Collected data entries
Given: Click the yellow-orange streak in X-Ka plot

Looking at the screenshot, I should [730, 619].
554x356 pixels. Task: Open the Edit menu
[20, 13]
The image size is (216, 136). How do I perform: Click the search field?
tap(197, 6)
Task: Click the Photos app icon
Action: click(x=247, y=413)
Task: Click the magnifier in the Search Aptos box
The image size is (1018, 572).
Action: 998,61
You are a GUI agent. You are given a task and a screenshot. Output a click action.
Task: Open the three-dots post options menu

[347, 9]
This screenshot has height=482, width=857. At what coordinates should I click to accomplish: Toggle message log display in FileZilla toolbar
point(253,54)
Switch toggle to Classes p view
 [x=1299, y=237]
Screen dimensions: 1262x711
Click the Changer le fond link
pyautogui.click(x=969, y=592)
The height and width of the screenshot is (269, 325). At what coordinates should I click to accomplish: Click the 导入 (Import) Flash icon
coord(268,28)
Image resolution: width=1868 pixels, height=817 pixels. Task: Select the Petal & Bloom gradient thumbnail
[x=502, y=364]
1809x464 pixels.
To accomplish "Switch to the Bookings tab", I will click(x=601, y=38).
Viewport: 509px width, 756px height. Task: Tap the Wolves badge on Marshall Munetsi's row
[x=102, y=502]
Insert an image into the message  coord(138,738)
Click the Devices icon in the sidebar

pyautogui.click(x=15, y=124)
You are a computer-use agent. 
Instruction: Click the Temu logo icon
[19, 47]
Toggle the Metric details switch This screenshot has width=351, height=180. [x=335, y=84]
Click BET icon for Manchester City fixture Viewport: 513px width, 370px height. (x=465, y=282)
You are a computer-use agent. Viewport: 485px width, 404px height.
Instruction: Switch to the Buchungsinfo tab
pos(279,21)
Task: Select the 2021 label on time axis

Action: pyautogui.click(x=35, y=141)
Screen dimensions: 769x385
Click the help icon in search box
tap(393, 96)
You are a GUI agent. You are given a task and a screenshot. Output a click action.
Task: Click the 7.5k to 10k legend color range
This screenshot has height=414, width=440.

▶ _WHAT YOU ARE ASKED TO DO_:
Nothing but the lines from the line that contains "Toggle the Metric" to the last line of the records above should appear in the answer; please copy them exactly.

▶ _SOLUTION TO THIS TASK_:
Toggle the Metric details switch This screenshot has width=351, height=180. [x=335, y=84]
Click BET icon for Manchester City fixture Viewport: 513px width, 370px height. (x=465, y=282)
You are a computer-use agent. Viewport: 485px width, 404px height.
Instruction: Switch to the Buchungsinfo tab
pos(279,21)
Task: Select the 2021 label on time axis

Action: pyautogui.click(x=35, y=141)
Screen dimensions: 769x385
Click the help icon in search box
tap(393, 96)
You are a GUI agent. You are given a task and a screenshot. Output a click action.
Task: Click the 7.5k to 10k legend color range
This screenshot has height=414, width=440.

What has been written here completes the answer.